Лешка многого не понимал и сомневался. Может, Витька и прав, что он неподготовленный — он только начал ходить в шестой и бросил школу, а Витька осенью должен был уже идти в седьмой класс и, конечно, знал больше, — но все-таки полет на Луну этой пузатой штуковины казался ему нелепой выдумкой.
— Не веришь, не веришь, да? — горячился Витька. — Вот скоро стемнеет, покажется луна — тогда увидишь!..
…По мнению Милочки, мир был устроен несправедливо и неправильно. В нем без конца нужно было мыть руки и лицо, пить по утрам молоко, за обедом есть суп, а когда заболеешь, глотать горькие лекарства. Папины книжки трогать запрещалось. Правда, Милочку они и не интересовали: она все-таки проверила, что в них нет ни одной картинки.
Витины книжки были с картинками, но от них Милочка прогонялась еще бесцеремоннее. Мороженое лоточники давали только за деньги, деньги же были у мамы и Сони, а у Милочки не было. Их приносил папа из того мира больших, в который Милочку не пускали, и каждый раз, когда она пыталась в него проникнуть, ей говорили, что она еще маленькая и ничего не поймет. Мир больших был сложен и непонятен, мир Вити ближе и интереснее, но из него Милочку изгоняли тычками и подзатыльниками.
В хорошем и справедливом мире, который Милочка напридумывала, все было иначе.
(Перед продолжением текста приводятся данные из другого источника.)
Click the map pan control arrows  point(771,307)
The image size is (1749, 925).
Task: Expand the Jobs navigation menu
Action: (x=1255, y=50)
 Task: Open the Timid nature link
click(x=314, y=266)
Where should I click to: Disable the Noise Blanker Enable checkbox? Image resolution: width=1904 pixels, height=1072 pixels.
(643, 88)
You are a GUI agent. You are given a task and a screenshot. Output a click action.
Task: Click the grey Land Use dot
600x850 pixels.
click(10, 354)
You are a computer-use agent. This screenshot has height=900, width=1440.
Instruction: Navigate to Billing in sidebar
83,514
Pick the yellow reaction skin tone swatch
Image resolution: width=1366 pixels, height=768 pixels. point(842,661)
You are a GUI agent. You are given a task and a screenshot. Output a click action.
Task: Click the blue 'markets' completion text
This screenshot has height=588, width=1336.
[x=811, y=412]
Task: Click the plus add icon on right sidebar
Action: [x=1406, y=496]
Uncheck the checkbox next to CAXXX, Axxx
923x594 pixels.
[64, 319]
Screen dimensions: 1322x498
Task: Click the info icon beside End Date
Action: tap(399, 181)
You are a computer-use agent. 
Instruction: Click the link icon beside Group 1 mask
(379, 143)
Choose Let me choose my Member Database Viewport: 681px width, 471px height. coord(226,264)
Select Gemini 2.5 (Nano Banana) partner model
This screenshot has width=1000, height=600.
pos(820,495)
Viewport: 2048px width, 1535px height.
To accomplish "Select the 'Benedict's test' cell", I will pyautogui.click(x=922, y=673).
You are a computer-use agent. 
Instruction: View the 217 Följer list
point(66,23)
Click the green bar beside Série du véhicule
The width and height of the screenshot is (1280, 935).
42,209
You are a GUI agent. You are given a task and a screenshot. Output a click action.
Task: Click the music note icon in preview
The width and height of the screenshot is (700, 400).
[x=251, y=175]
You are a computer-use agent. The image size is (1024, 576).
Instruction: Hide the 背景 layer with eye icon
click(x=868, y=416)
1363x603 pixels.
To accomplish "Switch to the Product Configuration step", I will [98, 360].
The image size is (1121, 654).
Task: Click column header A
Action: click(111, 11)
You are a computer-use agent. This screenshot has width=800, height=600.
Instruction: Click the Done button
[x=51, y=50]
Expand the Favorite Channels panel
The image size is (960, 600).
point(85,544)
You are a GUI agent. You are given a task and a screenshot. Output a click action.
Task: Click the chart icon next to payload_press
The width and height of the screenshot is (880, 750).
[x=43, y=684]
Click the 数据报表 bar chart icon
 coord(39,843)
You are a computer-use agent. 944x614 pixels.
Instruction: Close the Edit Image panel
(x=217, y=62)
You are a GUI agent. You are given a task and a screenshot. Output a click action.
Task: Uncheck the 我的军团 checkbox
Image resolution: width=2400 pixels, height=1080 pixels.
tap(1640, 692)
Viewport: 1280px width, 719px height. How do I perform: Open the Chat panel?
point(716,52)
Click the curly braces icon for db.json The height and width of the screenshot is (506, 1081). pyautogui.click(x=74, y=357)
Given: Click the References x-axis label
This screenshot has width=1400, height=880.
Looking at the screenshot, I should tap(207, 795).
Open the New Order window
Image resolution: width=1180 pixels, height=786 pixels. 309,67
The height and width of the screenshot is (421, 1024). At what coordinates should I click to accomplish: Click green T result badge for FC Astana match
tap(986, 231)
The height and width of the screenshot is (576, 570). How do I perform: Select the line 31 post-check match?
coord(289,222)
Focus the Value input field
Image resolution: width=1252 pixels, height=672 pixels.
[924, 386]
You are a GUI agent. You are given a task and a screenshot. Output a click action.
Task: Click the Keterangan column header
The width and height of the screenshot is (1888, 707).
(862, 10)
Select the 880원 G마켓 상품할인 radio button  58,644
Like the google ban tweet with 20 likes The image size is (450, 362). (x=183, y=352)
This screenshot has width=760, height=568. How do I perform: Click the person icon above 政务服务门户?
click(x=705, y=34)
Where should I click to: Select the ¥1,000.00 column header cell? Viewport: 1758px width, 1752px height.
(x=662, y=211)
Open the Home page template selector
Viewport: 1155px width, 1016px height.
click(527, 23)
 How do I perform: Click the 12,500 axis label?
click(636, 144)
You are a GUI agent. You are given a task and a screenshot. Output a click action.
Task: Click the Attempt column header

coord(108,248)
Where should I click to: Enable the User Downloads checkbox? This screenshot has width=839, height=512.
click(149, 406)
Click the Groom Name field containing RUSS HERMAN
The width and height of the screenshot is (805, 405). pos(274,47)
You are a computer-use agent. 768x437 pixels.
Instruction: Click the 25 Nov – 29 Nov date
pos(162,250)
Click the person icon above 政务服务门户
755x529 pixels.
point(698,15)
Там не было ни молока, ни лекарств, мороженое давали без денег, есть его можно было сколько угодно, и никто не пугал страшным словом «ангина». Если по правде, то страшным оно было для мамы, а для Милочки совсем нет. Ангина — это когда немножко болит горло, все за тобой ухаживают и дают все, что захочешь, например, варенье, так что не нужно ждать, пока придут гости. В этом мире Милочка болела часто и долго, всласть, но без лекарств. В нем были толстые-претолстые и интересные-преинтересные книжки. А самое главное — там ее никто не гонял от себя, ей позволяли делать все, что она хочет, рассказывали и показывали всё-всё. Там Витя не дразнил ее «Милка-вилка-морилка», не турял от себя и Милочка участвовала во всех его таинственных делах и затеях… Это был прекрасный мир! У него был один-единственный недостаток: в нем нельзя было жить по-настоящему, а жить приходилось в этом, непридуманном и очень плохо устроенном.
С самого утра Милочка то и дело исчезала, вызывая панический испуг Сони: "Где Милочка?" А Милочка в это время уже устраивалась между колесами остановившегося грузовика и заглядывала ему под шасси, чтобы узнать, как там у него "в животике" все устроено, или — в который раз! — безуспешно пыталась наладить отношения с Машкой, соседской козой, и каждый раз та ее бодала. Или в припадке любви утаскивала Ваську в сад, кутала его в теплую мамину косынку и с неумеренной нежностью тискала. Васька, отстаивая свое право ходить без одежды, утробно орал и отчаянно царапался.
Мир был полон захватывающих тайн. Тайны были на каждом шагу, их нужно было как можно скорее узнать. И Милочка жадно и нетерпеливо с утра до ночи исследовала и открывала для себя огромный, удивительный мир вокруг, который назывался "жизнь".
Она потопталась за дверью, прислушалась — говорили про полет на Луну и непонятное — и побежала к Мишке, сыну соседки и своему приятелю. Он был толст, неповоротлив и добродушен. Ему не раз случалось, исполняя назначенную Милочкой роль, попадать в неприятные положения — он надувался и уходил обиженный, грозясь больше не водиться, но скоро остывал и снова готов был подчиняться проказливому созданию с бантом и исцарапанными коленками.